To skin or not to skin:
Some people like to remove the skin from the tomatoes before they dehydrate them. Personally I like to leave the skin on. The skin is a good form of fiber. If you would like to remove the skins then gently score the skin with a sharp knife and drop the tomato into boiling water for a few minutes. Remover from the water bath and run under cold water. The skin should remove quiet easily.
Slice them into ¼ inch thick rounds. Use a good sharp serrated knife if you leave the skins on. Slicing tomatoes can be difficult.
Sliced Tomato Rounds:
Coat one side of the tomato rounds with oil or cooking spray. This will help them not to stick when they are dried. Arrange the sliced tomatoes on the dehydrator racks. Leave about 1 inch of space between the tomato rounds. This will allow a good amount of air to circulate and dry the fruit evenly.
Load The Dehydrator Rack:
Once the dehydrator rack is full, salt the tomato rounds lightly with table salt, sea salt, or a specialty salt of your own choice. TIP: You can also add pepper, garlic powder, garlic salt, or other seasonings. You can add fresh herbs such as basil or oregano or use dried herbs if you'd like.
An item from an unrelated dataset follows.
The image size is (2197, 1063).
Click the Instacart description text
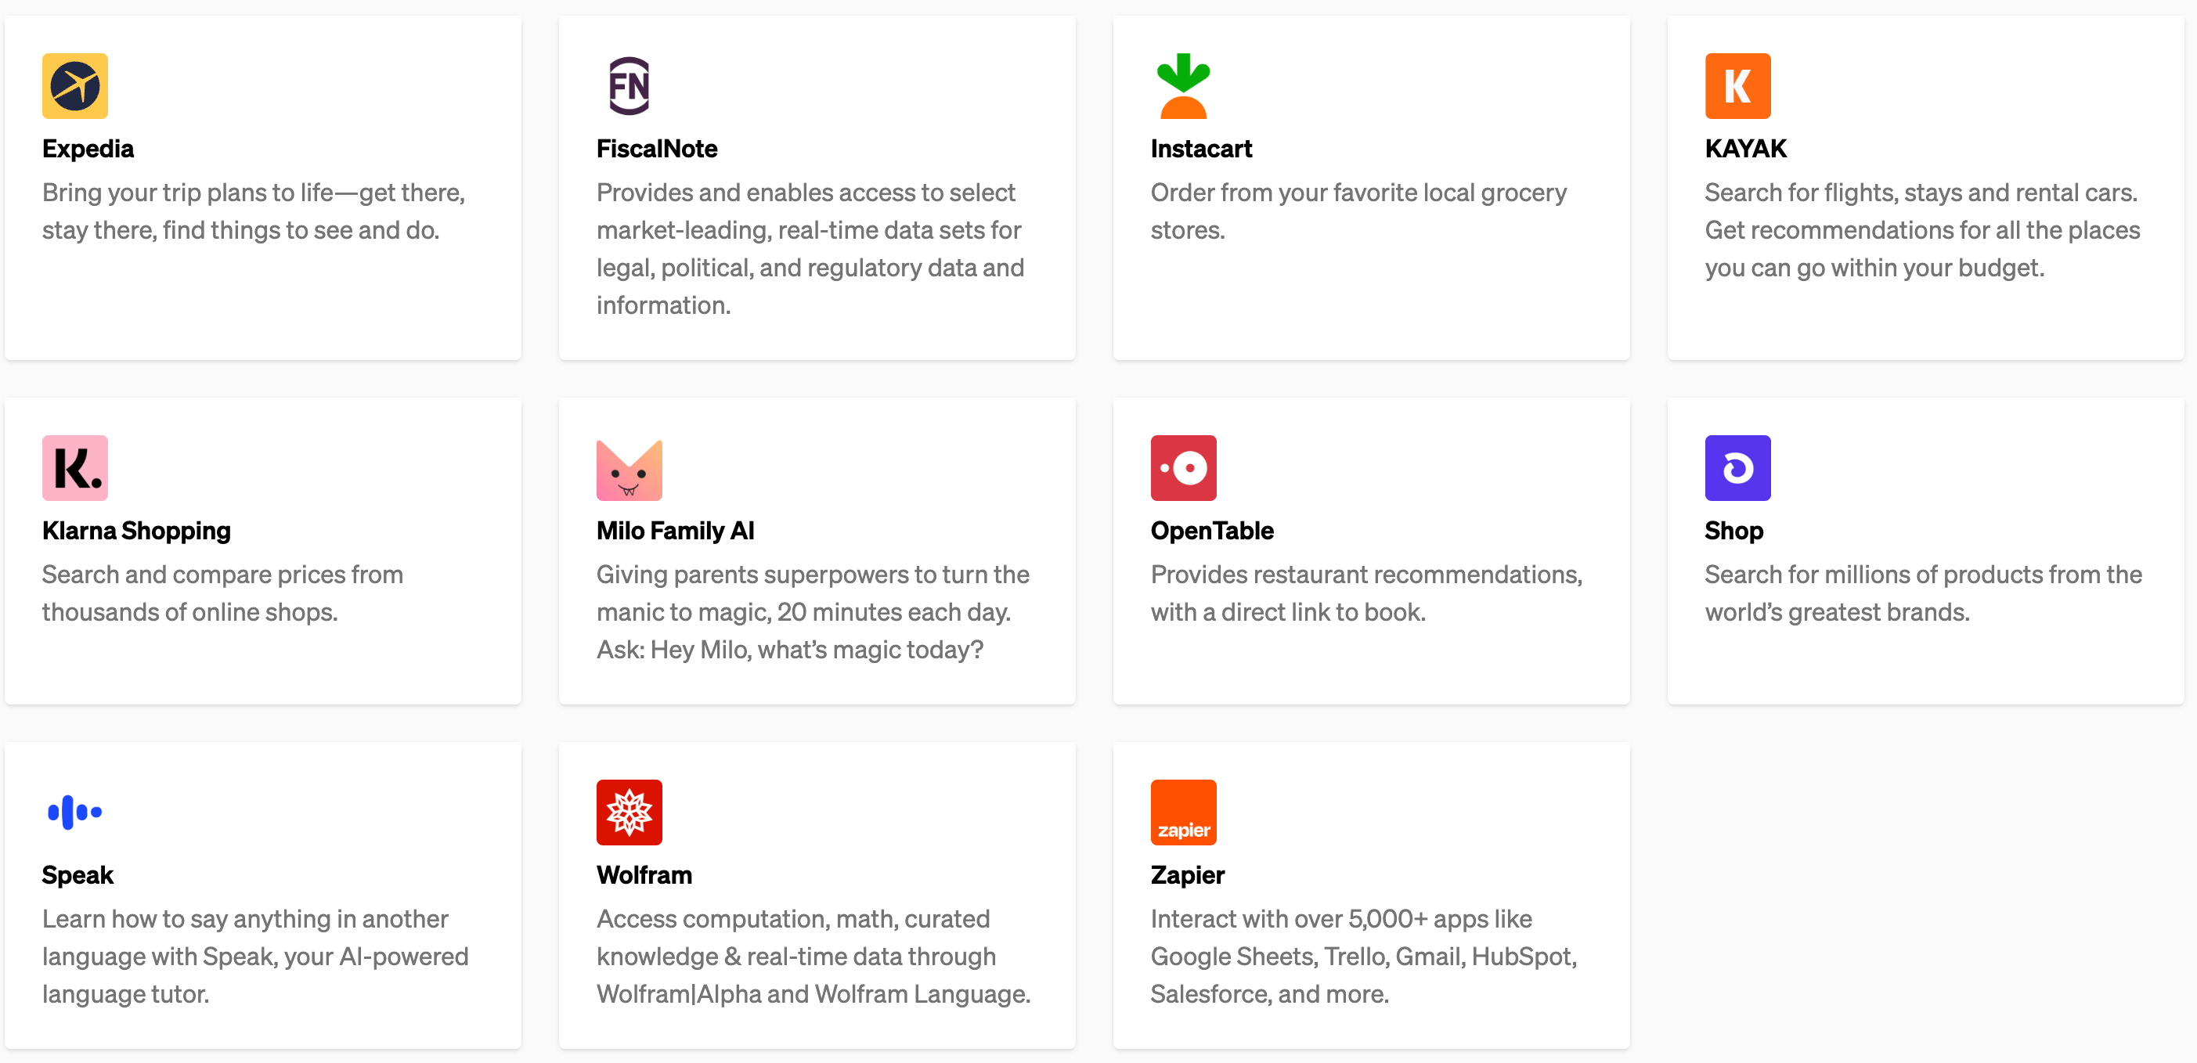(x=1358, y=211)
With Salt, Black Pepper, and Garlic Powder
Setting the Dehydrator
Once the racks are full and loaded on to the base of the dehydrator, set the temperature to 135-140°F. If your dehydrator does not have a temperature gauge then just make sure you check the tomato rounds about ever hour. You can re-order the trays to make sure that the rounds closest to the heater do not get burned. Tomatoes are done when they are flexible but not sticky or tacky. They should also feel firm to the touch.
Conclusion and Specifications:
The dehydrating process takes between 6-12 hours depending on the dehydrator being used. Today's project took exactly six hours and produced a quart freezer bag of dehydrated tomatoes. Sun-dried tomatoes have many uses in the kitchen. They go well with pasta, in salads, in stuffing, and soups. They can also be eaten as snacks. Make a vegetable medley out of dehydrated vegetables.
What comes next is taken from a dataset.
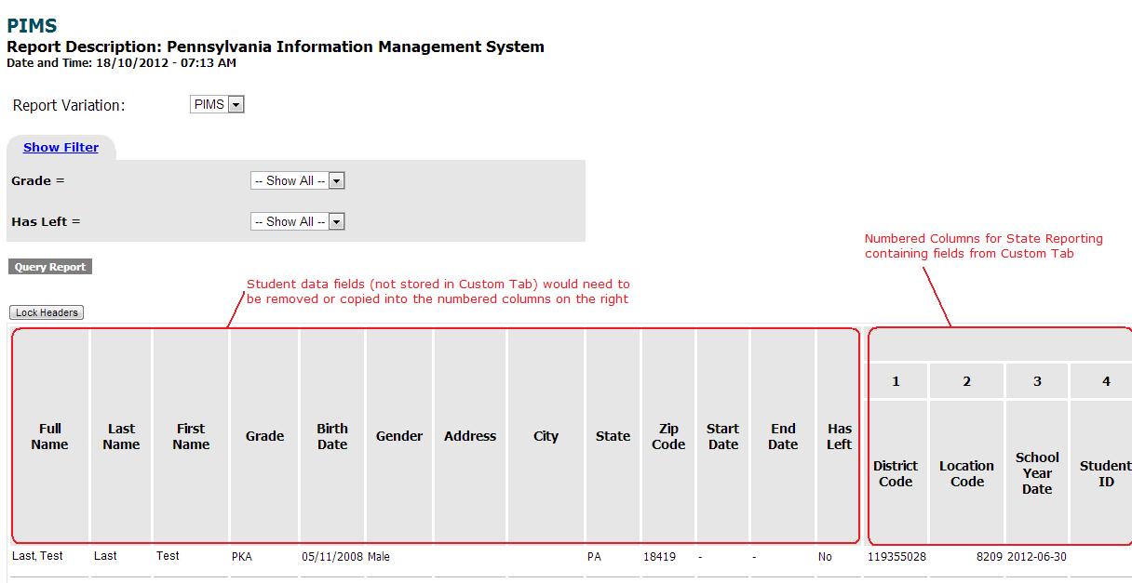Viewport: 1132px width, 583px height.
Task: Click the Zip Code column header
Action: pyautogui.click(x=668, y=436)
The process for making these sun-dried tomatoes is so easy, that I hope other people try this out. I freeze them in quart freezer bags when done. I have used Early Girl tomatoes in this demonstration but the same technique works well with cherry tomatoes, plum tomatoes, heirlooms, etc. Smaller tomatoes such as cherry or plum varieties should just be cut in half. Large tomatoes such as Beefsteak and Early-Girls should be cut into quarter inch rounds. Prep time is about 15-20 minutes. Dehydrating times range from 6 hours to 12 hours.